Al Sharpton is upset. Democrats aren't being proactive enough about being passive.

Seriously. I could post the clip here, I do it enough, but ... Nah. I really don't want him here.
Maybe if all was well and you could sit down and know that your livelihood was taken care of and your children were taken care of and you had all of your health care needs covered, I could see it.

Y'know, at different times in my life I've been hungry and I've been full. In the former case, the government was sometimes to blame, directly or indirectly. In the latter, I never had the government to thank. On those occasions when all was well, my livelihood and child were taken care of and all our health care needs were covered, it wasn't because of somebody I'd voted for. It wasn't because I'd convinced a sugar daddy to rob somebody else and give the proceeds to me. There are many things in my life about which I'm less than completely proud, but I never worked for the government and I never sold my soul for a handout from it.

I'm kind of retired now. My child is grown, my responsibilities are minimal, and I'm really not interested in holding a regular job. I live on a variable income that averages somewhere around fifty dollars a week. On that income, I'm building a house. And when I take money it's generally because of something I did to earn it. And when I accept kindness from friends they know they can expect kindness in return, because that's the way my friends and I treat one another.

I don't have a lot, but I have that. And you know what? I think that makes me richer by far than Al Sharpton and all the parasites in his audience, no matter how extensive their belongings. They could heap treasures to the sky and still never be filled, because there would always be a demagogue to tell them they deserve more of someone else's time and toil. And so they will never know the key to a contented life, which is how to be hungry and how to be full. They will never understand that good in life never, ever comes from what you can take from others, no matter how fervently you believe that those others deserve to be taken from.

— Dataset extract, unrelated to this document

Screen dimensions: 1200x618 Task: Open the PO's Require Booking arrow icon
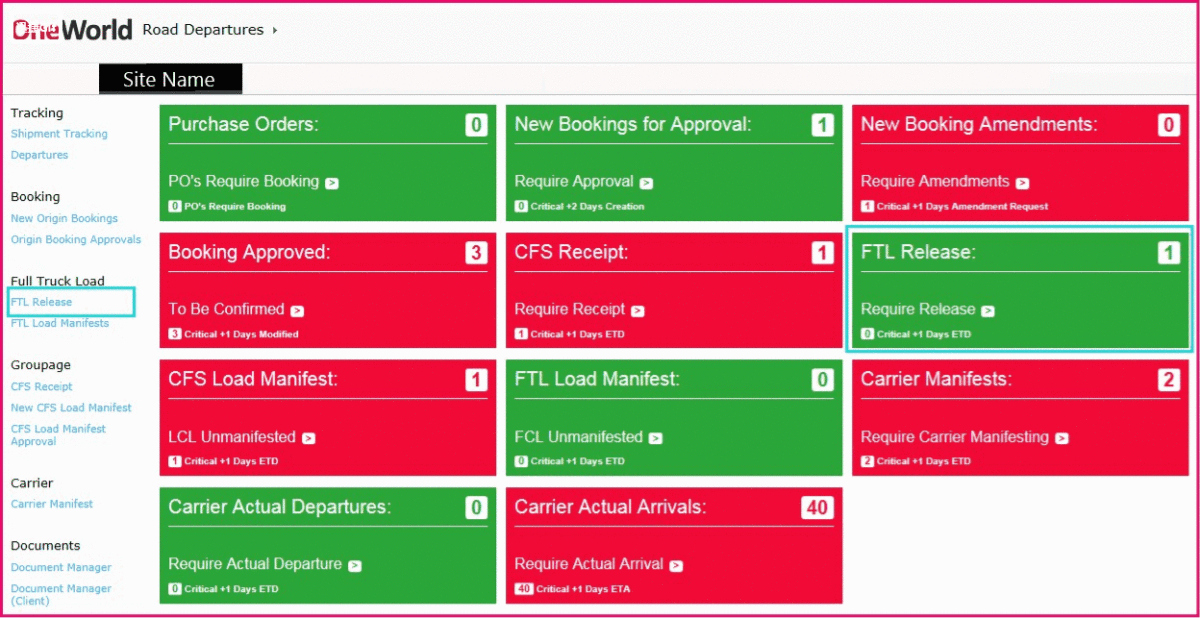[x=333, y=183]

They will never have life, no matter if they end their days in mansions. And though I'll admit that I have no sympathy for the fate of a parasite, sometimes I do find that sad.

2 comments:

Mayberry said...

I knew I like you for a reason! I've been in those "beans and rice" times, and I've never taken a dime. And my longest period of unemployment was covered by cashing in my 401K, and the sale of my rent house (which I spent a sizeable portion of that 401K on renovating in order to sell). I've worked crap jobs for minimum wage when I had to, rather than suck off the public tit. I've had the lights turned off. I've had the water turned off. I've been in forclosure before it was "popular". Yet I've always managed to stand on my own two feet. God bless ya brother...

Linda Morgan said...

Ah, here's where Sharpton's promptings and complaints were just laid open with that proactive about passivity cut. I couldn't forget it but couldn't quite place where...

Great post! And this --

They could heap treasures to the sky and still never be filled, because there would always be a demagogue to tell them they deserve more of someone else's time and toil.

-- sent me back for something I'd just read (recently enough to remember where!) --

I think the only austerity on display when people take to the streets to demonstrate against an unpayable bill for an unsustainable Socialist lifestyle is an austerity of the imagination, a poverty of expression. -- http://keepthinkingbutch.blogspot.com/2010/10/poor-boys-on-line.html

What you say is so true. They never will have life.